2023年5月30日

教育の場では、生成AIは生産性を上げない

先日、このブログで生成AIは意外と役に立つと書いた。それに間違いはない。ただし、自分がそれ、つまり自分ではなく生成AIが「これ」をやったと知っている限りだ。

教育の場で問題になるのは、そこのところの対称性が確保されていないこと。たとえば、学生がレポートを生成AIで作成して提出するのは造作もない。

それで終わりならいいが、本来的にはレポートは読まれ、評価される対象である。生成AIで書かれたレポートを生成AIに読ませ、その真偽(本人が書いたか、生成AIが書いたか)を判断し評価まですることは無理だ。

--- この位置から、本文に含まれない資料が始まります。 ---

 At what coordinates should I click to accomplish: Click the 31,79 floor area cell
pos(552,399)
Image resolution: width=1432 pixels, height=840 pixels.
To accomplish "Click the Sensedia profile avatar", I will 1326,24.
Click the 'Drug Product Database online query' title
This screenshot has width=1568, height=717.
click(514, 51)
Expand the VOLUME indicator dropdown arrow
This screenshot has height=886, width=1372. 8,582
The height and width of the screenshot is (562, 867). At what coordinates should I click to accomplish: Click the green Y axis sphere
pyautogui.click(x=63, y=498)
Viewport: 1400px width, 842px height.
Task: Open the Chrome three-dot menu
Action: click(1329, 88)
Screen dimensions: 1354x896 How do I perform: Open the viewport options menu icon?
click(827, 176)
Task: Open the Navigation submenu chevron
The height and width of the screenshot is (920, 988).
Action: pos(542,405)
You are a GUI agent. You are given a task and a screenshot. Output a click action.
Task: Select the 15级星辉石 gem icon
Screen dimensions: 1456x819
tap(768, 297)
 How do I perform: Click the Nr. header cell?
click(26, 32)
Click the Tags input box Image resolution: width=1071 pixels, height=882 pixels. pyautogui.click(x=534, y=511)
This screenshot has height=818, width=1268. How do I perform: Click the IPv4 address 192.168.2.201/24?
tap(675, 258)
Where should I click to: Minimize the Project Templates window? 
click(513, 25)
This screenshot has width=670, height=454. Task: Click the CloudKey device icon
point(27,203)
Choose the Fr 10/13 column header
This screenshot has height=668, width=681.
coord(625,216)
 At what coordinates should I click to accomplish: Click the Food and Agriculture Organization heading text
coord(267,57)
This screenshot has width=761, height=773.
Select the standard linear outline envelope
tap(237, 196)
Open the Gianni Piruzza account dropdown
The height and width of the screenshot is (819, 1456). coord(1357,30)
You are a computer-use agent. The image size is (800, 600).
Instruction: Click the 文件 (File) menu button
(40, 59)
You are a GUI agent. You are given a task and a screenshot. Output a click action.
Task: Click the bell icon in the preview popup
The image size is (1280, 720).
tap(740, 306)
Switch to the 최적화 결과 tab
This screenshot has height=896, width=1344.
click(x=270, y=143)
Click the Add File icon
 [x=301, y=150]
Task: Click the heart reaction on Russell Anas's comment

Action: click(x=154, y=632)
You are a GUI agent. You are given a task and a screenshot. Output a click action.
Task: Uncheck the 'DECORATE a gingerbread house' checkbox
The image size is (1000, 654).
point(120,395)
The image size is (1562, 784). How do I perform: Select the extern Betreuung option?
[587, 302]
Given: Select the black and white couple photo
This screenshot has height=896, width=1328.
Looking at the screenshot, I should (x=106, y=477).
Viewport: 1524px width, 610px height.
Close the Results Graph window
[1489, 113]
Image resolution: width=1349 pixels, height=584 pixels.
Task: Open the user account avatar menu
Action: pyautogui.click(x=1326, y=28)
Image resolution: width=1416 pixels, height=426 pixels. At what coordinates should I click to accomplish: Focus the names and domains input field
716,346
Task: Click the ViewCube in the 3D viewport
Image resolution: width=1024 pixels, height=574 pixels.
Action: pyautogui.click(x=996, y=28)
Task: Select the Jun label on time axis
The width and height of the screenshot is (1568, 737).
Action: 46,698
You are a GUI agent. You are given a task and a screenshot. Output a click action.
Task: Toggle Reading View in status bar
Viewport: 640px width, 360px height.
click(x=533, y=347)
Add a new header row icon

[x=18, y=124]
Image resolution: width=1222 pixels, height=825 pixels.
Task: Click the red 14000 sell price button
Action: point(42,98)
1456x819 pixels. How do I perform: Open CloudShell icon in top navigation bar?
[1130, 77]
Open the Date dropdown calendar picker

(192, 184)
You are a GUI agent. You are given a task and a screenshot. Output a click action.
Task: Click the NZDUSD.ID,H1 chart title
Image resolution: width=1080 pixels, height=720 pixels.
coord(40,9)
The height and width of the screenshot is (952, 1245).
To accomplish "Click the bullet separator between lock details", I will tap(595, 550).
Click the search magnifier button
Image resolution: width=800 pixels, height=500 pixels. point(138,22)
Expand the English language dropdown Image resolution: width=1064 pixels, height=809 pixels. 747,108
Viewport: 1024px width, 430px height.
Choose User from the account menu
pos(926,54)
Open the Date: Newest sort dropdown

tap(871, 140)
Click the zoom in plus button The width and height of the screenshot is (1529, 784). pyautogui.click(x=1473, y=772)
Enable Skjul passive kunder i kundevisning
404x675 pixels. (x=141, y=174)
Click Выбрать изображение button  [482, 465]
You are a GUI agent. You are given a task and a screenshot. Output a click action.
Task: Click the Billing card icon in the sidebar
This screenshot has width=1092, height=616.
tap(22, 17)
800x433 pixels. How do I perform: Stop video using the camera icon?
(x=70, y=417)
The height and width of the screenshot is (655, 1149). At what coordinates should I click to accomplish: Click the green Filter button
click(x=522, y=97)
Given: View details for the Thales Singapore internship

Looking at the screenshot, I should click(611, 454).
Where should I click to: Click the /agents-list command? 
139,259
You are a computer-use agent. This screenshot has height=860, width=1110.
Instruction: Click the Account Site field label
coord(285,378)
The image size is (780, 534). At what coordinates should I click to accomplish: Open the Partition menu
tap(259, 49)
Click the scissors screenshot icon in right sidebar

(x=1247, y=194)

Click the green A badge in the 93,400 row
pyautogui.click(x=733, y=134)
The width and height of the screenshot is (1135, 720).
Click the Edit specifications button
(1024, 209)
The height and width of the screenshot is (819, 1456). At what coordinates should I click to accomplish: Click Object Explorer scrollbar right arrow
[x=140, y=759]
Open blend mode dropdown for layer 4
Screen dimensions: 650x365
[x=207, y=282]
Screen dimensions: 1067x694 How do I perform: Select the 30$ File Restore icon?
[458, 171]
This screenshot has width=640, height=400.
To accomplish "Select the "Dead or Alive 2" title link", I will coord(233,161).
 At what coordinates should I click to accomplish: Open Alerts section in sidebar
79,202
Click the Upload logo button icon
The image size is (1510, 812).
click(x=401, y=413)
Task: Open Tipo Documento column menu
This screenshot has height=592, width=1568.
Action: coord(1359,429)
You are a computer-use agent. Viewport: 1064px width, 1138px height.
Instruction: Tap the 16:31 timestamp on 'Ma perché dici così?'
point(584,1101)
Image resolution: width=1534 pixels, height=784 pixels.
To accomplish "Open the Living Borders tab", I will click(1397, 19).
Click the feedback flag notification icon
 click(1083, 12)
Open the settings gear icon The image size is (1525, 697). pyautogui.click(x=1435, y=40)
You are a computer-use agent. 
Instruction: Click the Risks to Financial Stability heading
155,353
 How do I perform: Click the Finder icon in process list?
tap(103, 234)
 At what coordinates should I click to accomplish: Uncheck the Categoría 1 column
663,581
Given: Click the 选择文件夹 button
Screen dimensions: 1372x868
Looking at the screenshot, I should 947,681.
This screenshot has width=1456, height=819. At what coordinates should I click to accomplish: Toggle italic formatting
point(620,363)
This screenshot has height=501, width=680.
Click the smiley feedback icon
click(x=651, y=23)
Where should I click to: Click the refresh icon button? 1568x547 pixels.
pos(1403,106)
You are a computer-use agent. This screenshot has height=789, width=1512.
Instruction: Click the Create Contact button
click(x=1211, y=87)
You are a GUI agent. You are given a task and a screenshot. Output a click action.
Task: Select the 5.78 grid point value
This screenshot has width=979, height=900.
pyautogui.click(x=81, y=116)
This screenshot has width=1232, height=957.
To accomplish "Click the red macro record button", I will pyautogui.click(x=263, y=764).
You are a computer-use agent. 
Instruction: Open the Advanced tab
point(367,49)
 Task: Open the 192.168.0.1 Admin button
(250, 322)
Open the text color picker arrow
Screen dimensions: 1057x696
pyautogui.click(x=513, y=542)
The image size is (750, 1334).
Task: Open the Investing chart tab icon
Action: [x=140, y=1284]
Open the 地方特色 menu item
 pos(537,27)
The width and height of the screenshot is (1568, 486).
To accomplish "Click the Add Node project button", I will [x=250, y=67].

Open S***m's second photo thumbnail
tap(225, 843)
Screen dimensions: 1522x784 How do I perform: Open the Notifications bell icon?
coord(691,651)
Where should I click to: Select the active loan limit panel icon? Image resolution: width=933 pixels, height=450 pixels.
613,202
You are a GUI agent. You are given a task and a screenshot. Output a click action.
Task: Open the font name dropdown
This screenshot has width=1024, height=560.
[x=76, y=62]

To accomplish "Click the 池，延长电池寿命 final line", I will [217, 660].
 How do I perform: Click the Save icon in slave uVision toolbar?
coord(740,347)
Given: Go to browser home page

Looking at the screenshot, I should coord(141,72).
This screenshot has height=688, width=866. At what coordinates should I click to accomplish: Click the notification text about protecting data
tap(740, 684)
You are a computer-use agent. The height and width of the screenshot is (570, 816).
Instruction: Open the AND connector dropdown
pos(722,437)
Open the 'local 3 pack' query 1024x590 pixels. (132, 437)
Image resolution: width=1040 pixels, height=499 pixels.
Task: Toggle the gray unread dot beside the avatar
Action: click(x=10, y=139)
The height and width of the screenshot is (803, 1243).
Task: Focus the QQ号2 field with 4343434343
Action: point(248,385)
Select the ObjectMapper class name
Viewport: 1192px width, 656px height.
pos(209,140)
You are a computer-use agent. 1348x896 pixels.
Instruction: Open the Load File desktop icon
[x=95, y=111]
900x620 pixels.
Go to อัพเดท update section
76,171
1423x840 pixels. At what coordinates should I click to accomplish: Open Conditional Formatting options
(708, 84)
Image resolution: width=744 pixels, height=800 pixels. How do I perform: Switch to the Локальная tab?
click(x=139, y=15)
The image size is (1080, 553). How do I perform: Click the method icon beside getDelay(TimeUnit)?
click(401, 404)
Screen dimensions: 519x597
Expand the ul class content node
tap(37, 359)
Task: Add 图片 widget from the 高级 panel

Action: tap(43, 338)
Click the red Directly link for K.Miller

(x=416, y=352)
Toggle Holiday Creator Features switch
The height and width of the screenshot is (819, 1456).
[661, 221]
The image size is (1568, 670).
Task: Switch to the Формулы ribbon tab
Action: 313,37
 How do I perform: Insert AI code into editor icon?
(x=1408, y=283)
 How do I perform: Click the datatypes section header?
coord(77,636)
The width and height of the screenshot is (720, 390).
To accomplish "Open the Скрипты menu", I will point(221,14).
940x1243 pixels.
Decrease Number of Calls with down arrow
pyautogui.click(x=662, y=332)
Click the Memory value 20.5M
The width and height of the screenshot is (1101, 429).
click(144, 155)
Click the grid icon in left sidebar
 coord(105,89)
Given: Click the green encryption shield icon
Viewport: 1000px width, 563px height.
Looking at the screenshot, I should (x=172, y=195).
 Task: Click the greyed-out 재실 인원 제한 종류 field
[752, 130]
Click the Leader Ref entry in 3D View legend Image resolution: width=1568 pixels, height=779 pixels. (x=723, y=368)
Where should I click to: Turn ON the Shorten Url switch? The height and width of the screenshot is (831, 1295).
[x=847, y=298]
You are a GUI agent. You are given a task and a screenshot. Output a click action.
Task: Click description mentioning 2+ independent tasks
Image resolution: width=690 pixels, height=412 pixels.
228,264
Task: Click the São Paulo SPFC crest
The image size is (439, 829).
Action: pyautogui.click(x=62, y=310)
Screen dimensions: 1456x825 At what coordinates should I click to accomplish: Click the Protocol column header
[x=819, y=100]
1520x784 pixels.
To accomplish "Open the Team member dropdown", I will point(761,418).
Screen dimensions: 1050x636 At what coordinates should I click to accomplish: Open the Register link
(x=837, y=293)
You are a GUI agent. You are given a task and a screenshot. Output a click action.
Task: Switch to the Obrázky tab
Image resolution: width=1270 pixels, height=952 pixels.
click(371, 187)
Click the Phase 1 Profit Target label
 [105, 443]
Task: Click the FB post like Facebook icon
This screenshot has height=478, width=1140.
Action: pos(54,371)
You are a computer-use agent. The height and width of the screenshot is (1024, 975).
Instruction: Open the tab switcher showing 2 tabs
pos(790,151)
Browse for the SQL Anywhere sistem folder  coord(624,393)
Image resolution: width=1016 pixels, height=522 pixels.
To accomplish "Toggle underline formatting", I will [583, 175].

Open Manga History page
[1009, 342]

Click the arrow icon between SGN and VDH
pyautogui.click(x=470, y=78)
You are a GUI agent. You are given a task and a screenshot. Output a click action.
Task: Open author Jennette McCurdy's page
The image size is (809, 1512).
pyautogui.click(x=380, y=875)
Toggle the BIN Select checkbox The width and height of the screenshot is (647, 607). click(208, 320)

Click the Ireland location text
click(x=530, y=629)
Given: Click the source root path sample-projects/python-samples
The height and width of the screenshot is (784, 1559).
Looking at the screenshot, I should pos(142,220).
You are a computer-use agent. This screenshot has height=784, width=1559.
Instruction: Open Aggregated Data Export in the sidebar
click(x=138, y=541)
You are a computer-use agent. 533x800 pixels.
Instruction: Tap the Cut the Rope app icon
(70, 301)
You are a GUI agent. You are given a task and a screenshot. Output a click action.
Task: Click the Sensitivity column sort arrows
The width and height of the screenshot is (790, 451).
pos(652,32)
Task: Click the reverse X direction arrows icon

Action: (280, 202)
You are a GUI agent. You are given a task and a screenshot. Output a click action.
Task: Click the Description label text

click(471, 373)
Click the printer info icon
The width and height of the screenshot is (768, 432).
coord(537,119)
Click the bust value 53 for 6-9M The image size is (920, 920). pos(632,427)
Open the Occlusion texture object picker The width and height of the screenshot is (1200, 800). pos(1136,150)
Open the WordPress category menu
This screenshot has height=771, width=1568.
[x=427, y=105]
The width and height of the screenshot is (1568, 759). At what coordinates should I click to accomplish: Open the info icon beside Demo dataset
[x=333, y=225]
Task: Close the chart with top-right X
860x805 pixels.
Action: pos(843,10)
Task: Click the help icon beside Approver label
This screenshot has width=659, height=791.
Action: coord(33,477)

だとするとそれは人間が読み、判断するしかない。すでに僕の元には生成AIを使って課題を提出してきた学生のレポートがある。ほぼ間違いなく、それらは彼ではなく生成AIが作成したものだと見て取っている。

なぜなら、生成AIには知性はない。AIにあるのはずば抜けた計算能力だけ。確率的に相応しい言葉を選びながら文章を構成していくだけだ。だから、表面的にはもっともらしく、それらしい論理の筋道もあるが、人間ならではの、例えば勘違いからの突飛な発想や思い込みがない。ただネット上にある情報を「何も意味を考えず」つなぎ合わせたものに過ぎない。 

これまでその学生が書いてきたもの、話してきた調子と「路線」が違うのだ。たとえば、それまでずっとJ-POPだったのが、いきなりバッハになったら誰でも変だと判る。

だから読めば、これは生成AIが書いたレポートだと判断できる。ただし、それを「生成AI作」と断定する客観的なデータはいまのところない。あくまで主観的な推量と判断の域を出ない。

そのため必要となるのが、提出されたレポートをもとに口頭で質問をして即答させること。そうすれば間違いなく判る。だが、価値を生まないそうしたことに時間を割いてられるだろうか。

そこに生成AIを教育現場に持ち込む現時点での最大の問題点がある。ただ無駄な仕事を増し、関係者全員にストレスを与えて混乱させるだけだ。

現場を知らない人間が、したり顔して「まずは拒絶せず取り入れて、学生が生成AIを使いこなせられるようにすることが好ましい」などとノー天気なことをいうのはやめるべきだろう。